What are you looking forward to next period? We were due to do a Digital Leadership Team away day last week, but deferred it to this coming Friday to have a hour’s meeting this Friday and have a short catch up. Each person has to create a 2 minute quiz to intersperse the agenda items. I better get on with my one on 8-bit microprocessors ...
Interesting Stuff read/consumed:
- https://www.nhs.uk/coronavirus-status-checker/. I used to work with a lot of the people who created this. Brilliant work in short order.
- Matt Egar’s weeknotes 6–10 April. Bit of an insight into the design work done to support the status checker and other services.
Books finished this week:
- Fiction: Lost Light by Michael Connelly. Think that takes me over the halfway line of books in the Harry Bosch crime series. Not a literary masterpiece, but miles better than that rubbish Ludlam thing I read a few weeks ago.
- Non-Fiction: The Drugs Don’t Work by Professor Dame Sally Davies. Finally finished this little book, which was written in 2013, still seems to offer some lessons on the current crisis in that the small actions taken by all of us will be the thing that will keep us with some antimicrobial resistance. Her reference to the study that said that only 1 in 20 people wash their hands sufficiently after going to the toilet chimes especially loudly.
- Non-Fiction: Sweet and Sour Pork by Jeff Lucas.
- Non-Fiction: Invisible Women by Caroline Criado Perez. Got this at Christmas so delighted to be starting it. We have a couple of the 6 books shortlisted for the Royal Society’s Science Book Prize 2019 of which this is one. Need to get through the list before next year’s nominations is announced!
- Fiction: Beggars Banquet by Ian Rankin.
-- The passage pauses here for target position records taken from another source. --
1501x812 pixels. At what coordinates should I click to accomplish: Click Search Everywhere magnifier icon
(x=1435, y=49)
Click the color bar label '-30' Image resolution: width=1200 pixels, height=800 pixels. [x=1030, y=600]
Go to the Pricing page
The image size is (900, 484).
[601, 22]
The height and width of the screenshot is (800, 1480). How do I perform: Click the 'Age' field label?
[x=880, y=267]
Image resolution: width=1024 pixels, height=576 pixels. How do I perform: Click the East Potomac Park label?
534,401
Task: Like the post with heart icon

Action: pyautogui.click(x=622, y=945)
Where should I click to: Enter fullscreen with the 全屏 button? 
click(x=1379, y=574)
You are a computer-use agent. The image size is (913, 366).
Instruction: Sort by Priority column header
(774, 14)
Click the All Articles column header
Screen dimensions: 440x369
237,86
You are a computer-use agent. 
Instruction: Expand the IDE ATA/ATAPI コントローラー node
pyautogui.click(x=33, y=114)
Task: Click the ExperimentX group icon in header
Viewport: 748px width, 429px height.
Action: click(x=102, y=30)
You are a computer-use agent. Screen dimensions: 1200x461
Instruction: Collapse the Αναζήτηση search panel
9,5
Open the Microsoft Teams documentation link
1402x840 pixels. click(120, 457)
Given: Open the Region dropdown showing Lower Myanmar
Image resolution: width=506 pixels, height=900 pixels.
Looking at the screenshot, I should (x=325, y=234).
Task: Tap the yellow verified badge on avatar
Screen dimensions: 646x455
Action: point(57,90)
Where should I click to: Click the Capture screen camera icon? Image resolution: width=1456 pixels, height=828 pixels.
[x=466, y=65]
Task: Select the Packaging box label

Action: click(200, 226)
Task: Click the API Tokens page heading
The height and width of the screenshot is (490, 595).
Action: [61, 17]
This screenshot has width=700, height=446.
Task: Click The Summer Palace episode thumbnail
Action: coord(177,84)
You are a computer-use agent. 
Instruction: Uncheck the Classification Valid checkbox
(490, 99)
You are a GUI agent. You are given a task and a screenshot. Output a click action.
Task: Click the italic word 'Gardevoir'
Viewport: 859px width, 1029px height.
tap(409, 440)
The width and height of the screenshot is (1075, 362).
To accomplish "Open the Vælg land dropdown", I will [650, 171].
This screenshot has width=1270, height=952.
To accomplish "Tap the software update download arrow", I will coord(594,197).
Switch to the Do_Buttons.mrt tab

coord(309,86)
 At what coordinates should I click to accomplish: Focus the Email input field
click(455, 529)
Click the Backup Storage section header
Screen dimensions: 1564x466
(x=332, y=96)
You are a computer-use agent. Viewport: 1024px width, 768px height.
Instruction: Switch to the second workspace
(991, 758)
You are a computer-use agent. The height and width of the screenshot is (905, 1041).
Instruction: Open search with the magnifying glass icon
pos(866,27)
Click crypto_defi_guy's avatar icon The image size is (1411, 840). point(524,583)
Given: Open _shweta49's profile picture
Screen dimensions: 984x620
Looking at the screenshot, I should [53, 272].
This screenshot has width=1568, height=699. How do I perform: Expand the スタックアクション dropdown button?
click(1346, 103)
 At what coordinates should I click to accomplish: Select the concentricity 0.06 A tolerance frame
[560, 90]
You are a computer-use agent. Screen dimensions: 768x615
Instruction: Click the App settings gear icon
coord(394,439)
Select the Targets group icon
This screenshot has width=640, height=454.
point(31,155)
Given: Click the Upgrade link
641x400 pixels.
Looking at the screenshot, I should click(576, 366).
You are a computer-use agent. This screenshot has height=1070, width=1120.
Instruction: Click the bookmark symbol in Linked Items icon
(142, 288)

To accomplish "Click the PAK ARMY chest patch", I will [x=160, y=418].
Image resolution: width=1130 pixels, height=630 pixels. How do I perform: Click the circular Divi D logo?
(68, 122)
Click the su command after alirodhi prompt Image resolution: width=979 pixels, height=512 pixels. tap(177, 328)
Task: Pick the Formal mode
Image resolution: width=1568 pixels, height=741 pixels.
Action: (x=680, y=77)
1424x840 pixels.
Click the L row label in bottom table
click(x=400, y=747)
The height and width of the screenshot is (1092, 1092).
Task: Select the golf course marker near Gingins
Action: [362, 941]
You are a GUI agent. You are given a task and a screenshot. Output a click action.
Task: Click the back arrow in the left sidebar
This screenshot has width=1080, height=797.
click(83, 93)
- Fiction: We Are All Made of Glue by Marina Lewycka. I’ve had three books by this author on the shelf for ages, still wrapped in cellophane. This week as I staying in Kettering doing my long days, I grabbed this book as it was smaller than the Rankin book to put in my bag. I remember reading A Short History of Tractors in Ukrainian when it came out, and it didn’t wow me, so I’ve never been in a rush to read anything else by her, but I’m really enjoying this.